------ Input for this task
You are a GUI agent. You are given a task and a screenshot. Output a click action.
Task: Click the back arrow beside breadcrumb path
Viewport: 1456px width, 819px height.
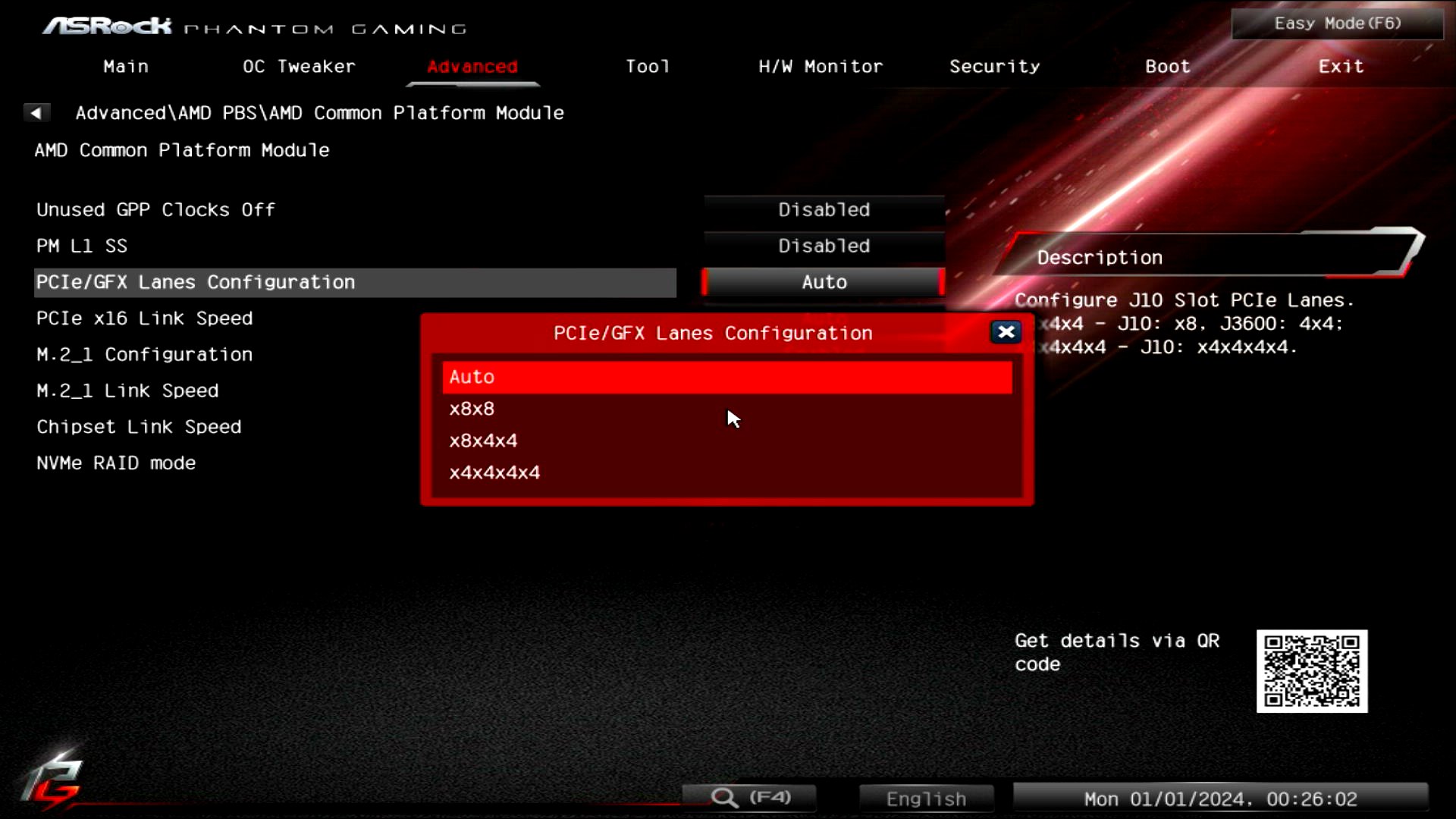click(x=36, y=113)
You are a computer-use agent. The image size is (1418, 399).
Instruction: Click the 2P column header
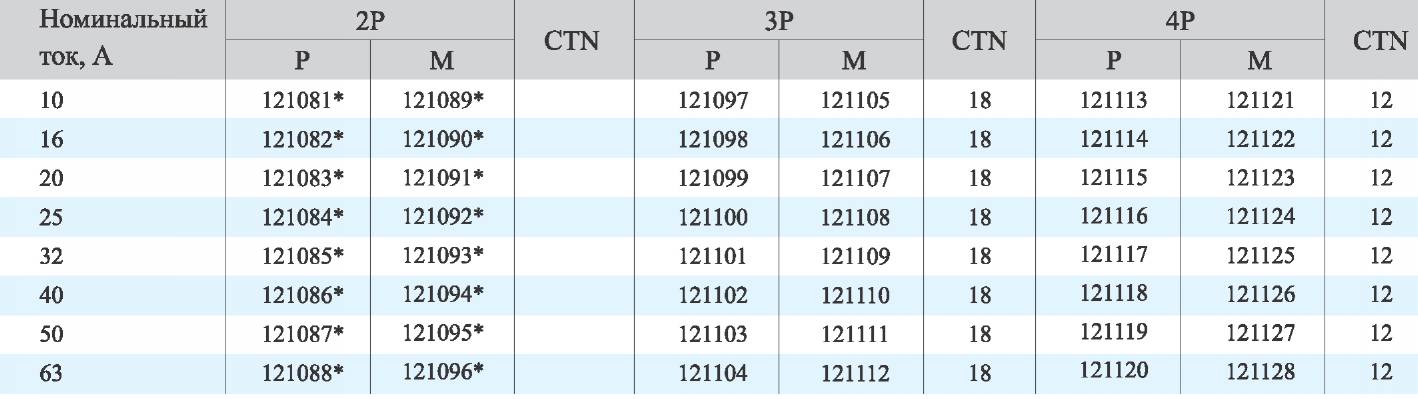coord(370,21)
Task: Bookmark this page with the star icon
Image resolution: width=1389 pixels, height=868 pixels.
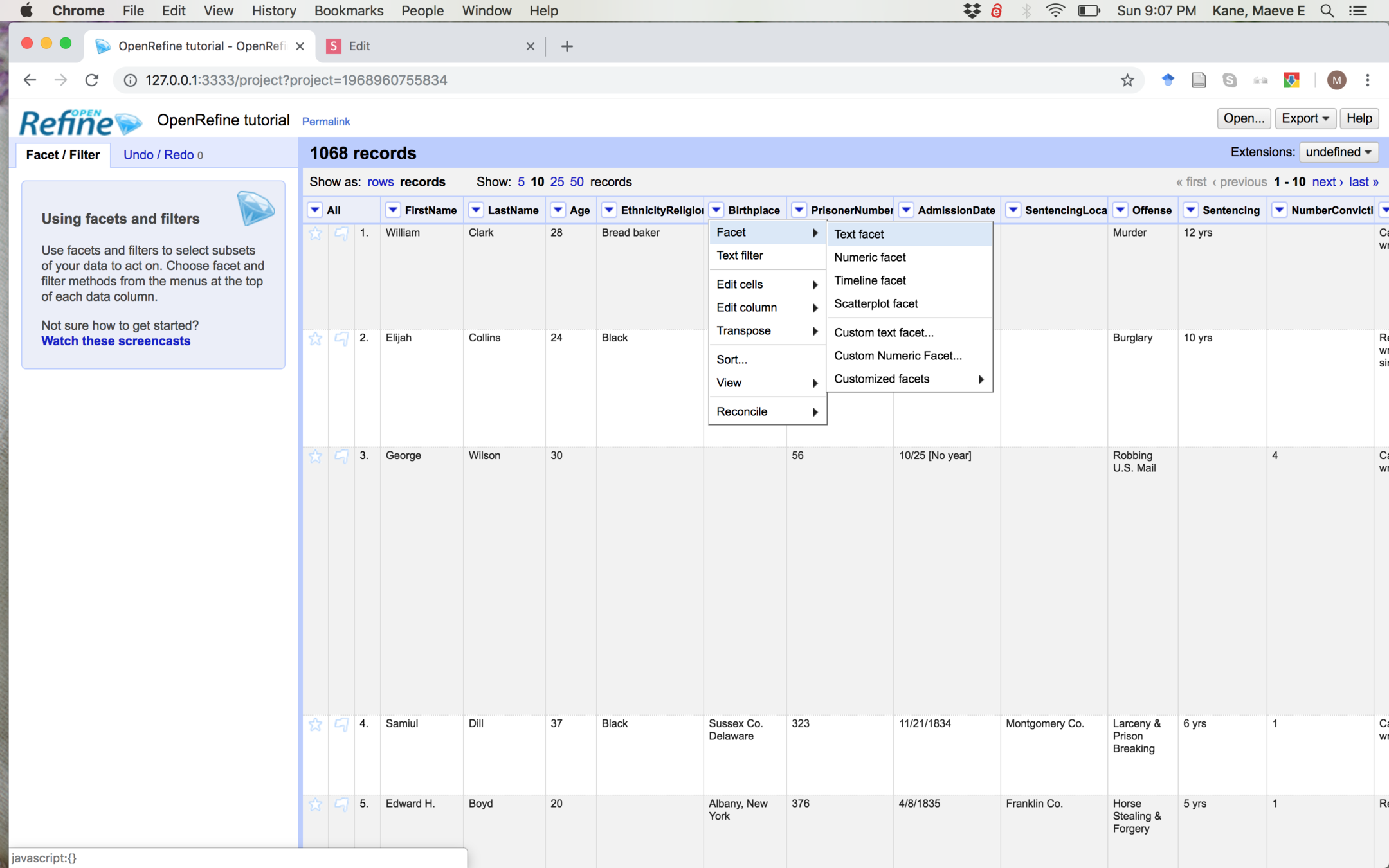Action: pos(1127,80)
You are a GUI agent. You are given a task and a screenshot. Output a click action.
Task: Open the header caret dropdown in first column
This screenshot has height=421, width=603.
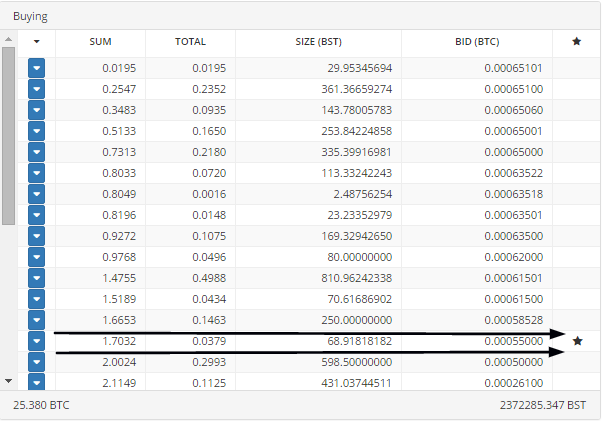click(x=37, y=42)
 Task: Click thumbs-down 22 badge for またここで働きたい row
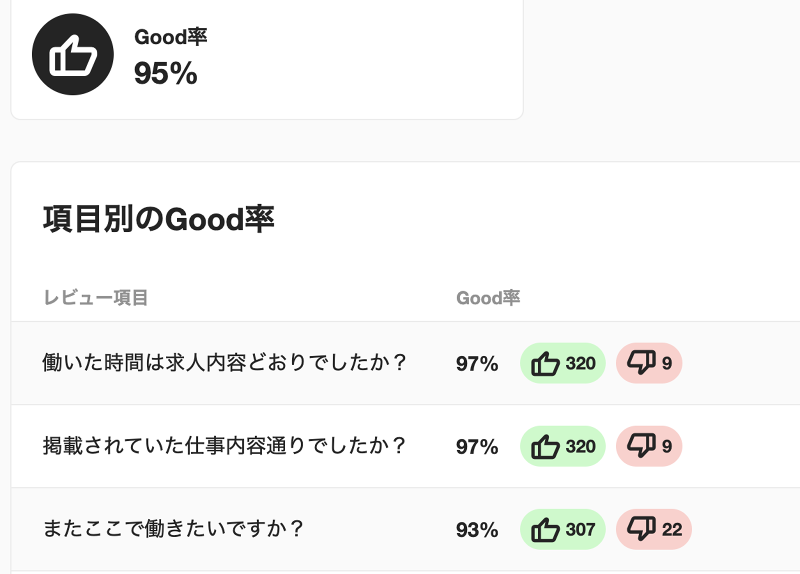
------------
Work instructions
Arrange every line of the records above as a JSON list of strings, one string per line, skipping blank lines. Leave the pictures out of the list.

Output for this task
[
  "You are a GUI agent. You are given a task and a screenshot. Output a click action.",
  "Task: Click the back arrow beside breadcrumb path",
  "Viewport: 1456px width, 819px height.",
  "click(x=36, y=113)",
  "You are a computer-use agent. The image size is (1418, 399).",
  "Instruction: Click the 2P column header",
  "coord(370,21)",
  "Task: Bookmark this page with the star icon",
  "Image resolution: width=1389 pixels, height=868 pixels.",
  "Action: pos(1127,80)",
  "You are a GUI agent. You are given a task and a screenshot. Output a click action.",
  "Task: Open the header caret dropdown in first column",
  "This screenshot has height=421, width=603.",
  "click(x=37, y=42)",
  " Task: Click thumbs-down 22 badge for またここで働きたい row"
]